→ **How to complete this task**: Where the line containing "The image size is (1024, 514)." appears, end your copy; everything from the first line of the records below up to and including it must be reproduced exactly.
START Exercise data
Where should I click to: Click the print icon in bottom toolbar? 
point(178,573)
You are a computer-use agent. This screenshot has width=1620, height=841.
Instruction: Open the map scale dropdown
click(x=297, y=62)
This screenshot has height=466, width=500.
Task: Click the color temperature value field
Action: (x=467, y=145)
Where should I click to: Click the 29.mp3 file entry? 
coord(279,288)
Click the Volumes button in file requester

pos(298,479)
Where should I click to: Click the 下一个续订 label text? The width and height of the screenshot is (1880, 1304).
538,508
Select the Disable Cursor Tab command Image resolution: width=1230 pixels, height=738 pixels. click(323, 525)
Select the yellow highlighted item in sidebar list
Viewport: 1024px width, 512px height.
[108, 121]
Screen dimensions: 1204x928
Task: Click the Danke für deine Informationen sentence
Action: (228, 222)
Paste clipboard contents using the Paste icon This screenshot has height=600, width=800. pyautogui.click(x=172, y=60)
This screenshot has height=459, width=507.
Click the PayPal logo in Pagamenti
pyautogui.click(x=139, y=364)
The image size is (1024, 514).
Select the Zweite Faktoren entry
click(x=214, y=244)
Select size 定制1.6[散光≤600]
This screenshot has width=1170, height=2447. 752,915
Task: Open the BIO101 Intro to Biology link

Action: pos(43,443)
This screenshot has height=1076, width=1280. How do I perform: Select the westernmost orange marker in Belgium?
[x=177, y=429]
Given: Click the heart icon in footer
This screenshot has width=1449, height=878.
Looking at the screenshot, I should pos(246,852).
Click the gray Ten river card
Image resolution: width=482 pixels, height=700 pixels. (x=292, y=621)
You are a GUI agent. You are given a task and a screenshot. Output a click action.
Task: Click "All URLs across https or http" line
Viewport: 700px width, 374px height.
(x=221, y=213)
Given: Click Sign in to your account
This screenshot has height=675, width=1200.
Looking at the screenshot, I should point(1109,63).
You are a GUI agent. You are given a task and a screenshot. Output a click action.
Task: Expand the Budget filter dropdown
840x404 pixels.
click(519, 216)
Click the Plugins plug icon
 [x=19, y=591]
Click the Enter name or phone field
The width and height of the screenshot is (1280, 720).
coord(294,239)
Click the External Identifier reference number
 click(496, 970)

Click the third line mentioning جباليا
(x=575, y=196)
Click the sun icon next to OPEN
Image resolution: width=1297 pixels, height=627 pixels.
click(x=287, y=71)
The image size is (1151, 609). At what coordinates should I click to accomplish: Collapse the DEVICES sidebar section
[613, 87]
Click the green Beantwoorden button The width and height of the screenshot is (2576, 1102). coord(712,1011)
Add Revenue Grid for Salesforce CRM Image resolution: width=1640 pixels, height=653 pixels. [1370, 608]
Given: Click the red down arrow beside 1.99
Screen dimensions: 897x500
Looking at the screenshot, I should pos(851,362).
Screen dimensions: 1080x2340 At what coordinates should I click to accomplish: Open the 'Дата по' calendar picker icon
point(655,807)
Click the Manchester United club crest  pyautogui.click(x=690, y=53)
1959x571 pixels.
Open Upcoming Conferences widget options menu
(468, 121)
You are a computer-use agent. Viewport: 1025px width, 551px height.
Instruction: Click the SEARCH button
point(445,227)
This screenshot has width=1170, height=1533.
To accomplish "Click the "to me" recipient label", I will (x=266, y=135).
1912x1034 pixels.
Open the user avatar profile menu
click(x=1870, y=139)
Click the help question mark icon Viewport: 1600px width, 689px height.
END Exercise data
→ **Output of the exercise**:
Where should I click to: Click the print icon in bottom toolbar? 
point(178,573)
You are a computer-use agent. This screenshot has width=1620, height=841.
Instruction: Open the map scale dropdown
click(x=297, y=62)
This screenshot has height=466, width=500.
Task: Click the color temperature value field
Action: (x=467, y=145)
Where should I click to: Click the 29.mp3 file entry? 
coord(279,288)
Click the Volumes button in file requester

pos(298,479)
Where should I click to: Click the 下一个续订 label text? The width and height of the screenshot is (1880, 1304).
538,508
Select the Disable Cursor Tab command Image resolution: width=1230 pixels, height=738 pixels. click(323, 525)
Select the yellow highlighted item in sidebar list
Viewport: 1024px width, 512px height.
[108, 121]
Screen dimensions: 1204x928
Task: Click the Danke für deine Informationen sentence
Action: (228, 222)
Paste clipboard contents using the Paste icon This screenshot has height=600, width=800. pyautogui.click(x=172, y=60)
This screenshot has height=459, width=507.
Click the PayPal logo in Pagamenti
pyautogui.click(x=139, y=364)
The image size is (1024, 514).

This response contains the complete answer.